Survivors of Symphysiotomy attempt to keep the plight of survivors and the payment scheme failures in the public arena. This is only possible through generating news stories themselves. Where Irish media outlets have been minimal and non-investigative, Al Jazeera has stepped in. In the last year they have compiled four reports. Each one has interviewed survivors, given an overview of the struggle and been critical of government action.

BBC Radio 4, CNN and The Guardian have featured similar reports. The few Irish media reports have been when the Scheme Assessor, Judge Maureen Harding Clark, has passed comment on the large number of refusals or on the couple of occasions when a TD has questioned the Minister for Health. It is plausible that without the legal challenge against symphysiotomy the issue may have entirely gone off the radar  of the Irish media.

What does that say of Irish media and of legacy abuse? If there is not unrelenting agitation by a survivor group, an issue will be forgotten about. If it were not for Survivors of Symphysiotomy making an issue of all of the scheme’s failures and publishing press releases the issue could never have been taken up. Certainly without the agitation there would be no assessor’s response or TD questions and the few media reports would not have occurred. It leads you to believe that our media reporting system may not be fit for purpose; it requires sensationalisation. The tragedy of the Magdalen Laundries seems to be more widely heard of. While a greater number of women were impacted, it is questionable whether the story would have reached as large an audience were it not for the film, The Magdalene Sisters. Does institutional abuse depend on dramatisation to garner media coverage?

There are plenty of stories to be written. Stories that Ireland needs to hear and needs to address: Retired judge, Yvonne Murphy, is doing the report into Mother and Baby Homes, yet her report into symphysiotomy has been heavily criticised by the United Nations Human Rights Committee; Mary Daly, independent historian for the Mother and Baby Homes report, was called as an expert witness for the state in defending symphysiotomy litigation; Dr Peter Boylan of the National Maternity Hospital has featured in the Sunday Independent saying “patients need to be embraced as partners,” yet will defend the use of symphysiotomy in court.


Serious flaws with the payment scheme have not been addressed. The scheme was not advertised in any local media nor in countries such as the UK, Australia and America where survivors live. This was at least done in the (albeit flawed) Magdalen Laundry McAleese scheme. Survivors are still coming forward having realised what was done to them was a symphysiotomy and that it was wrong. Those women are left out by the scheme.

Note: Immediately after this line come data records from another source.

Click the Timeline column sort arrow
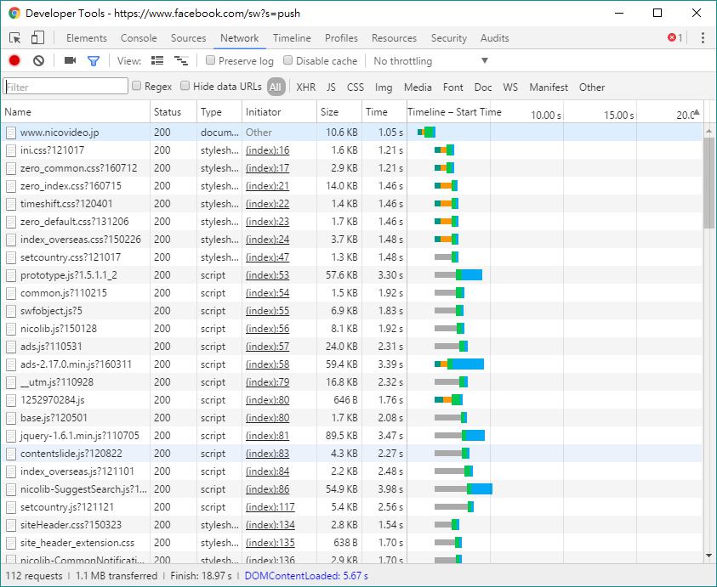[697, 112]
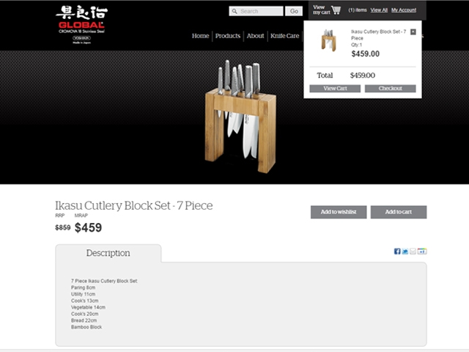Open the Home menu item
Viewport: 469px width, 352px height.
[x=200, y=36]
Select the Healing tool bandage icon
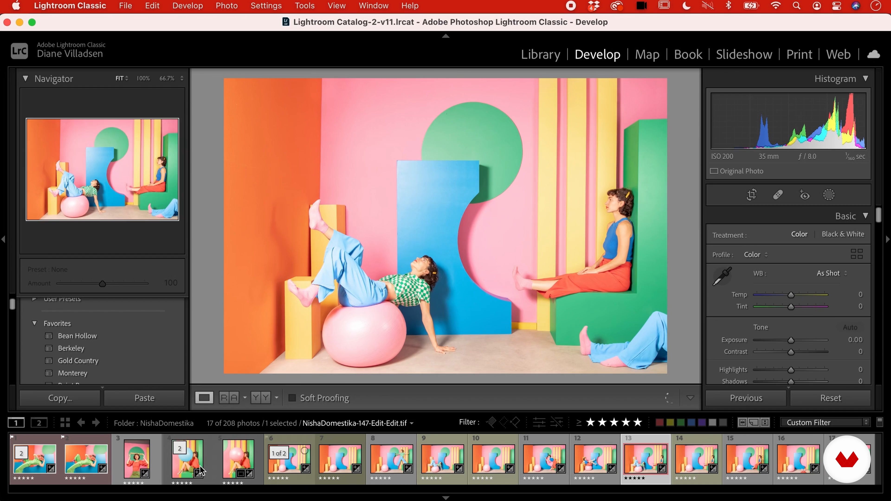 point(778,195)
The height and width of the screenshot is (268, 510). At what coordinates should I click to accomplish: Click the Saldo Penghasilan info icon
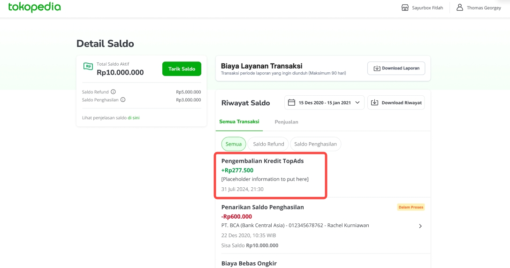[123, 100]
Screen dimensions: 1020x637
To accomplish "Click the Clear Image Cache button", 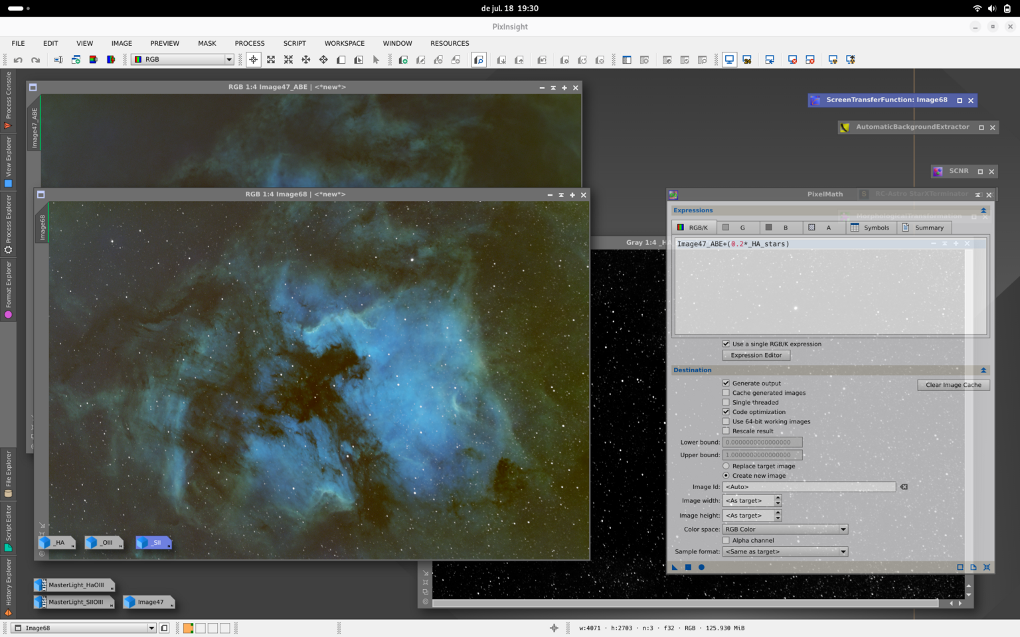I will [954, 385].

GP records from up to 50 years ago are requested by the assessor. Non-treating doctors or specialist evidence of injuries is not admissible. The awards are paltry. In most cases they will not cover the decades of expense a symphysiotomy has resulted in. If you want to accept the award you must sign a form indemnifying not only the state but also, bizarrely, religious orders. There has been no investigation into the practice nor an attempt to prosecute anyone who is still alive and performed the operations. It seems to fit in with the broader Irish trend of allowing religious institutions to evade accountability that was seen with the Church’s’ child abuse.

The role of religion in symphysiotomy has been ignored. The state’s response is the only one. Yet there is no apology or admission of wrongdoing from the state. The lie that the operations were necessary is promulgated. Leo Varadkar’s defence of the procedure has gone unchallenged in the media.

Without media reporting we can never come to terms and take account of what happened, get justice and make sure it never happens again. Specifically, without Irish media reporting, survivors do not feel like their own story has been listened to and heard by the society that was complicit in the atrocity.

This government has done nothing to improve the lives of survivors. They want you to think the issue is solved and they did a good job. Nothing could be further from the truth but the average Irish citizen could be forgiven for their ignorance.